Mit Abschluss der Haushaltsverhandlungen steht seit Ende Dezember 2020 nun immerhin der Budgetplan für die kommende sieben Jahre. In diesem Haushalt haben jedoch viele besorgniserregende Entwicklungen ihre Spuren hinterlassen, denen in der vorliegenden Ausgabe von W&F einige Autor*innen nachspüren:
So analysieren Özlem Demirel und Jürgen Wagner die Etablierung von versteckten Rüstungstöpfen durch eine modifizierte Industriepolitik;
Martina Fischer hebt den drohenden Bedeutungsverlust und die Budgetkürzungen beim »Instrument für Sicherheit und Frieden« und dem EU-Menschenrechts-Mechanismus hervor;
Thomas Roithner folgt in seiner Übersicht über den Zustand der Militarisierung in der EU dem drastischen und schnellen Wandel der EU-Außenpolitik seit dem Brexit-Entscheid 2016.
Roithner geht dabei auch der Entwicklung hin zu größerer »strategischer Autonomie« der EU in sicherheitspolitischen Fragen nach. Was genau unter dieser »strategischen Autonomie« verstanden werden kann und soll, ist längst noch nicht ausgehandelt. Das zeigen auch die Debattenbeiträge in dieser Ausgabe. Fungiert der Begriff für die einen als sprachliche Hülse für eine stärkere Militarisierung der EU, so bietet der Begriff für andere das Potential, auch positiv gefüllt werden zu können. »Strategische Autonomie« wäre dann zu verstehen als eine fiskalische, diplomatisch-politische und mediierend-konfliktbearbeitende Unabhängigkeit der EU, mittels derer sie ihre eigenen Interessen, auch gegen die Hegemone USA und China, eigenständig durchsetzen könnte.

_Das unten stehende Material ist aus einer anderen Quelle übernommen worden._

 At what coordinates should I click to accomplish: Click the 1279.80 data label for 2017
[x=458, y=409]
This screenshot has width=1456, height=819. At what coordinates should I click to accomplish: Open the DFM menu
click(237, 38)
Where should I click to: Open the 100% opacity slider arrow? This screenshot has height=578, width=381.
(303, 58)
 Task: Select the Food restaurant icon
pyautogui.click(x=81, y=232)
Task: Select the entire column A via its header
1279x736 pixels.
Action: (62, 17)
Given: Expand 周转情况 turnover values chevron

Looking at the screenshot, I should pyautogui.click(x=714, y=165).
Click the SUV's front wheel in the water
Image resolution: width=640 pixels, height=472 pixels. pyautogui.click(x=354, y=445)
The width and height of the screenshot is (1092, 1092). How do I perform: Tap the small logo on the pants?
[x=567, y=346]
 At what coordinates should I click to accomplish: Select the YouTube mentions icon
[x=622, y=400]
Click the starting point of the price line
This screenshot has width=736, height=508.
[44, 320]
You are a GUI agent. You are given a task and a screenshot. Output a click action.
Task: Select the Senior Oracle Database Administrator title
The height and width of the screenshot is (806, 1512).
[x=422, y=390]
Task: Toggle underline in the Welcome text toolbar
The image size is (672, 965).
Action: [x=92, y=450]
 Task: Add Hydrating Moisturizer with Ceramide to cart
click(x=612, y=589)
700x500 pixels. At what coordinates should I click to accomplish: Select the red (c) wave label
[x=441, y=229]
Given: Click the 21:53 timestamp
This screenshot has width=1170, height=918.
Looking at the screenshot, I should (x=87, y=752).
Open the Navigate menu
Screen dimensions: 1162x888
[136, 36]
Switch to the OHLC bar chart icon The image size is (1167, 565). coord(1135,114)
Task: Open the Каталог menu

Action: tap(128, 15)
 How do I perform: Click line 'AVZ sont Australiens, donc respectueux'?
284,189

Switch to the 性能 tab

Den Entwurf für diese Form der Autonomie skizzieren in Teilen die beiden Auftaktartikel unseres Schwerpunktes: Marius Müller-Hennig geht dem Gedanken nach, wie eine realistischere, weniger enttäuschungsträchtige Außenpolitik der EU unter dem Primat der Diplomatie und extremen militärischen Zurückhaltung gestaltet werden könnte; Martina Fischer wiederum weist das enorme, noch unausgeschöpfte Potential der EU in Friedensverhandlungen, Mediation und Menschenrechtspolitik aus und warnt vor der Marginalisierung dieser Politikansätze.
Der zweite Teil des Schwerpunktes analysiert die »Friedensmacht« EU aus der Perspektive anderer Staaten oder Regionen, in denen die EU durch Konfliktbearbeitung, Mediation, oder auch militärische Einsätze präsent ist. In den Beiträgen zur Ukraine, Iran, Israel und dem Sahel wird die Spannung zwischen diplomatischer Unerfahrenheit, strategischer Abhängigkeit, militärischer Unzulänglichkeit der EU und der gleichzeitig von ihr selbst angemeldeten politischen Bedeutsamkeit sichtbar.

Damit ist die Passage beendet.